For Bill Lake, former Trustee of Wimblecomm, community is about creating opportunities to bring people together for the same original purpose that Wimblecomm set out at its inauguration in 1946 – to further cultural, social, and physical welfare, and to foster a spirit of mutual service and friendship.
Bill got involved with the WCA several years before the old Community Centre had to close. He was initially engaged in a bit of consultancy work by Fran O’Toole, the former Secretary and Centre Manager, and later joined as a trustee in September 2013 following the closure of the centre in 2012 and the finalisation of the deal with Merton Council to extract the charity’s funds in June 2013. After joining, Bill helped with the strategy review and the initial development of Wimblecomm.

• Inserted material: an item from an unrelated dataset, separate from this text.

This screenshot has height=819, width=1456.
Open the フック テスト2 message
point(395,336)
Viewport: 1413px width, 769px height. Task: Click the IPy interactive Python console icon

Bill supported the proposal to invest the money in the CCLA, knowing that the charity investment fund would be advisable in terms of investment. The funds have indeed done very well which has pleased him. With other trustees, the strategy to use the endowment to create the Wimblecomm website to connect people, places, and passions was initiated and grew. Bill threw himself into the market research to understand the validity of this project, interviewing local venue organisers and really trying to understand local community challenges. It was this opportunity to get out and meet local people that he most enjoyed, and the information gleaned helped to drive the project forward. He continued to develop and support Wimblecomm until stepping down from his role as a trustee in 2020.
Bill certainly played his part in shaping the Wimblecomm concept of community, and what the charity is today.
Story submitted by Bill Lake and Jenny Burrett
Click here to discover more stories that celebrate 75 years of the Wimbledon Community Association (WCA,) and its members. And if you want to get involved with Wimblecomm and all that we’re doing at the WCA, click here.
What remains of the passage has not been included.